All my comic geek friends are just happy that they finally got a Batman vs Superman movie, except the ones who actually watch films outside the comic book ones. A good movie is more than just a fight scene (though a good fight scene can make a movie worth watching). Batman vs Superman had neither. The namesake battle of the film lasted maybe 10 minutes if we’re being generous. But aside from that, it was corny. Superman gets hit by Kryptonite, then he gets the shit beaten out of him, then he recovers, starts winning again, until he gets hit by more Kryptonite. Really? How unoriginal. No laser vision? No grappling between buildings? No super cool tech, just the classic metal suit? Sure, its based on a comic book battle, but this is a guy that could lift something infinitely heavy versus a regular guy armed with advanced science and extreme planning…
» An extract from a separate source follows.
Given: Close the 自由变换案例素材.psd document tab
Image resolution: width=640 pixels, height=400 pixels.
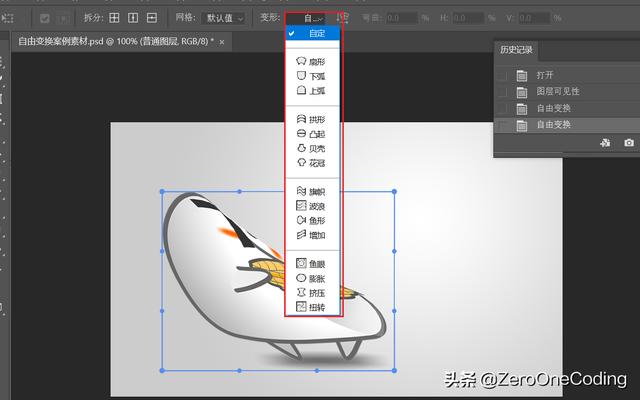Looking at the screenshot, I should (221, 41).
Anyways, movie hatred aside, superheroes are today’s topic of writing. Throughout history we have love the idea of heroes. In the present, they are a somewhat geeky thing to be into, but in reality they have been around in some way or another. Seriously, The Hero with 1000 Faces exemplifies this idea. It connects all the similarities in heroes throughout time. But human love heroes. Why? Well, I’m sure there is a lot of reason for it, but I am most interested in the empathetic aspects of heroes. We empathize with heroes—which is why so many people root for Batman over Superman. It isn’t because he is a hero, or even the logical victor in an all out fight (seriously, no measurable power can match up to immeasurable, infinite power, lets just be honest here). We root for Batman because he’s someone we can relate to. He has real world problems. Sure, he’s a billionaire, but that’s more a trope for the comic industry to allow him free time as well as access to all this technology. Seriously, have you seen Daredevil? Look how rag tag his heroic costume and weaponry look, even after season two. There’s no way we would consider him in league with Superman. He struggles to keep up with a few trained martial artists!
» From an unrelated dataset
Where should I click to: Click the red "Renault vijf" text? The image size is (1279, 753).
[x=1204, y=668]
Anyways, we love superheroes because they make us feel like superheroes. We look at them with awe, but we also identify with them as being good beings. Sure, they may struggle with right and wrong, and have a variation of moral codes that often times are unacceptable to modern society. But everyone has those issues. Some people don’t think gay people should be able to get married. Some people think that they are entitled to land over foreigners because they were born on it, in spite of the fact that their ancestors stole that land from people who were born on it. Some people are pacifists. We as adults are objective enough to realize this (hence why children often dress up as superheroes and pretend to play as them, yet so many adults do not), but we still enjoy their characters because we relate to them and can apply them to our lives. Hence why Iron Man and The Dark Knight were such definitive turning points for the movie industry. Think about it. If you saw these movies, and then saw Batman vs Superman, which characters did you identify with more? Christian Bale or Ben Affleck? The movies took a direct approach to connecting ordinary people to the main protagonist, whether it was because they had charming personalities that we were envious of, or because they had obsessive behaviors over losing loved ones. Sure, they were badasses doing completely unrealistic things, but that exaggeration of the real is grounded in a person that feels real—which makes the average person feel like they can achieve that same greatness. Even Deadpool had to deal with cancer and what not, and his character is even less believable than Superman in some ways. There was none of that in this most recent comic film, at least not in an effective, believable manner (seriously, they had more definitive exposition of Lex Luthor’s human struggles than either of the main characters). And it undermined the entire operation. Which sucked.